Sainte-Hélène, une île de légende
La vie à bord
Des familles d’Hélèniens (les habitants de l’île de Sainte-Hélène qu’on appelle aussi les « saints »), des Africains du Sud et des Anglais du plus pur style, certains en vacances d’autres plus nombreux venant pour leur travail, constituent l’essentiel des quatre-vingt passagers. Parmi ceux-ci, Déon du Plessis, un riche magnat de la presse sud-africaine. Ce Citizen Kane de Johannesburg, dont les ancêtres huguenots sont venus de France, ressemble à Orson Welles. Avec sa femme un peu bouffie par les gin fizz répétés du soir, ils occupent une suite.
Je m’habitue à la musique du moteur, aux vibrations et aux mouvements qui secouent la cabine. Rien à l’horizon, une immense étendue bleue sombre agitée de moutonnements à l’infini. Le personnel de pont installe des chaises longues, des parasols bleu marine, des coussins, sous un soleil austral. À l’heure du thé, servi avec des petits sandwiches et des cakes, je fais la connaissance d’un révérend et de sa femme, originaires d’Afrique du Sud, qui rentrent à Jamestown, la capitale d’île, dont il est l’évêque depuis cinq ans.

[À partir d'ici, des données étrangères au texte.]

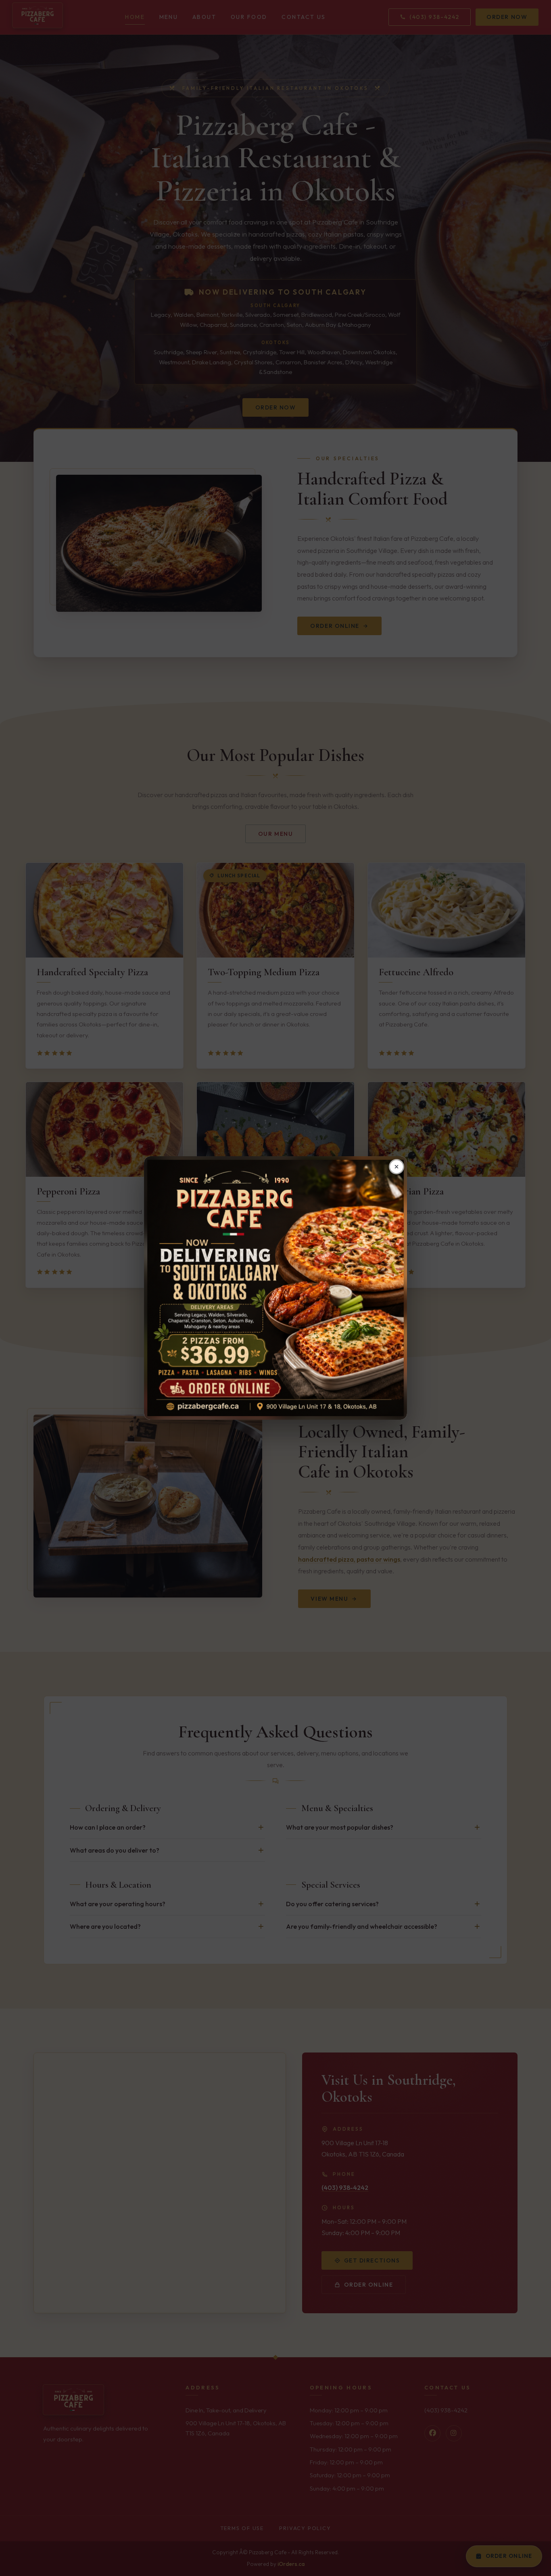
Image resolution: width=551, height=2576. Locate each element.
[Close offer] (396, 1166)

C’est son quatrième voyage à bord du RMS. Il pense qu’il n’y aura jamais d’aéroport, et en est soulagé. On frappe à la porte de ma cabine. Un serveur me remet un bristol me conviant à un cocktail, entre 18 h et 18 h 45. Le capitaine ressemble à Hugo Chávez. Il me salue : « Mister Dechammmppsss, how do you do ? ». Les hommes portent veste et cravate, les femmes ont revêtu leurs plus belles robes. C’est classe et merveilleusement désuet, mais bon enfant.

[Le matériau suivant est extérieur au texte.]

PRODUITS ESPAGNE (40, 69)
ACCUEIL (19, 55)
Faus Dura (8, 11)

Un jingle délicieusement rétro annonce l’heure du dîner. La salle à manger évoque plus la tradition des transatlantiques que des croisières touristiques. Service raffiné effectué par des employés en gilet rayé, pas de buffet self-service, dieu merci. Nourriture fine et copieuse, arrosée de bons vins d’Afrique du Sud. En cours de traversée, j’observe et je goûte au charme de la vie à bord. Elle prend parfois des tournures insolites comme le spectacle de ces passagers disputant une partie de cricket sur le pont ou du commandant inanimé pour la simulation de l’exercice incendie.